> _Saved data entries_
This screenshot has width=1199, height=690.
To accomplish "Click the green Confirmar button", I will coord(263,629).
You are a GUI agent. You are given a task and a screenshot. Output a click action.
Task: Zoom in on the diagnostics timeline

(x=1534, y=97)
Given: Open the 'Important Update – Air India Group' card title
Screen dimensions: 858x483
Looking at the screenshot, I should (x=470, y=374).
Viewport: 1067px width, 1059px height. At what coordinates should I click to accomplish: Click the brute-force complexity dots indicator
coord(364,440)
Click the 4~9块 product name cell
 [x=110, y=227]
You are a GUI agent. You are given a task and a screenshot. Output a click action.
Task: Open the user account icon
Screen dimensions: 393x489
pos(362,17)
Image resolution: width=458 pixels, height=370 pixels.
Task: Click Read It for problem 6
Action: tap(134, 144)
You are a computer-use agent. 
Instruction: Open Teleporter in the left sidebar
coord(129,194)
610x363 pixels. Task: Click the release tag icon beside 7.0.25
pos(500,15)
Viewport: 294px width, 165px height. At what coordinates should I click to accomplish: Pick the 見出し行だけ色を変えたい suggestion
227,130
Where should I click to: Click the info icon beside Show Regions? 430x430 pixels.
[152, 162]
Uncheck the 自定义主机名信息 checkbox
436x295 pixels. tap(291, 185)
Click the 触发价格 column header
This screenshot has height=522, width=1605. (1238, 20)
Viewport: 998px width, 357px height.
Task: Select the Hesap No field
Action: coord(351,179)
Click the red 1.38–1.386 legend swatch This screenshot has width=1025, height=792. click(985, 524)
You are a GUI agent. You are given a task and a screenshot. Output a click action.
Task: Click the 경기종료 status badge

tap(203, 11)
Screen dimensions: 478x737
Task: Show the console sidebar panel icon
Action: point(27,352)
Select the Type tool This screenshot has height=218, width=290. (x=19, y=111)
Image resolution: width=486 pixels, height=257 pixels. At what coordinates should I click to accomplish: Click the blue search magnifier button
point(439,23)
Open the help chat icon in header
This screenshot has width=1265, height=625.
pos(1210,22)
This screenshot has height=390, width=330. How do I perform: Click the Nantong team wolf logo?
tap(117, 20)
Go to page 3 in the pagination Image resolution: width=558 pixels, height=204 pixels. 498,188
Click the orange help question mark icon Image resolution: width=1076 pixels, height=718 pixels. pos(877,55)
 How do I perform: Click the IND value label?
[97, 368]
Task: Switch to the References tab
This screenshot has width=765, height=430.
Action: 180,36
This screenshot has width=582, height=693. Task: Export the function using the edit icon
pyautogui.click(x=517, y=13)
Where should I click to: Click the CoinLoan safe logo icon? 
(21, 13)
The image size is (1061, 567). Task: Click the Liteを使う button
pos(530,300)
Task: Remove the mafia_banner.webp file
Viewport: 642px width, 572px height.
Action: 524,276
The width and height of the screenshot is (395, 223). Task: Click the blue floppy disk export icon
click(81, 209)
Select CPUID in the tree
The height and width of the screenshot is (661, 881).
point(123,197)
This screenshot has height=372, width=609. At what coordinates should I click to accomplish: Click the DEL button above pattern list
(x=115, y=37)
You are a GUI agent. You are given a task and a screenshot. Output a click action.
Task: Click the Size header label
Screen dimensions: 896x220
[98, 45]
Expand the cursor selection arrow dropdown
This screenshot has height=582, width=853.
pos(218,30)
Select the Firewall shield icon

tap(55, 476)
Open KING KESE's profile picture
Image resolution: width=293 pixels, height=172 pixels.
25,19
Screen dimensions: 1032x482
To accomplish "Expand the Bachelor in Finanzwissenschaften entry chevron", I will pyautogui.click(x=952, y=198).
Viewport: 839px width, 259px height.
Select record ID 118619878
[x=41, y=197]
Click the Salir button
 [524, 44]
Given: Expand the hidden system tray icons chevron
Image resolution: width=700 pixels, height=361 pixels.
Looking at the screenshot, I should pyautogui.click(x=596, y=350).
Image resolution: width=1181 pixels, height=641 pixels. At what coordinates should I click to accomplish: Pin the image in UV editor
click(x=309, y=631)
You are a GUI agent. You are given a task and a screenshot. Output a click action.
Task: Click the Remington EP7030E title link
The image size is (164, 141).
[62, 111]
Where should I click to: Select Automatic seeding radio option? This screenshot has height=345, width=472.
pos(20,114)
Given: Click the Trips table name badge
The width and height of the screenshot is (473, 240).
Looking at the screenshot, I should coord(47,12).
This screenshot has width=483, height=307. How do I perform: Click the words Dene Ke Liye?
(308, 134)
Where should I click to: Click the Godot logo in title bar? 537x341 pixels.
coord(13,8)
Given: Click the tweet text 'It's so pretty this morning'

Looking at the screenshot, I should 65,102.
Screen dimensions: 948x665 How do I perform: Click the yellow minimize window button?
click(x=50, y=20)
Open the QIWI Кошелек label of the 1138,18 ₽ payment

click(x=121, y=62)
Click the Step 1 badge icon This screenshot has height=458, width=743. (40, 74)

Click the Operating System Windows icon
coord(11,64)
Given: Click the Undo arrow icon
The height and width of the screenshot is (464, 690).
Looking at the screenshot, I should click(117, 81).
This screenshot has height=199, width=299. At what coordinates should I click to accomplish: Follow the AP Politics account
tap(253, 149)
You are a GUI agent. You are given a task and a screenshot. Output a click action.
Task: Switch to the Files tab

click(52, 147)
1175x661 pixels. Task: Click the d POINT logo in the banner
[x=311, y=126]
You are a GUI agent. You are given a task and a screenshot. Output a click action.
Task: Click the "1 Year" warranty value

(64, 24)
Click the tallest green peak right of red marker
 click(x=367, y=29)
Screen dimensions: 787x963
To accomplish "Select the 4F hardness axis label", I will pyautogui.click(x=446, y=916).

> _Instructions to follow_
The response must hold only the lines above from the line with "Task: Zoom in on the diagnostics timeline" through the line with "Task: Open the user account icon", each copied exactly, both ends kept.

> _Solution to the problem_
Task: Zoom in on the diagnostics timeline

(x=1534, y=97)
Given: Open the 'Important Update – Air India Group' card title
Screen dimensions: 858x483
Looking at the screenshot, I should (x=470, y=374).
Viewport: 1067px width, 1059px height. At what coordinates should I click to accomplish: Click the brute-force complexity dots indicator
coord(364,440)
Click the 4~9块 product name cell
 [x=110, y=227]
You are a GUI agent. You are given a task and a screenshot. Output a click action.
Task: Open the user account icon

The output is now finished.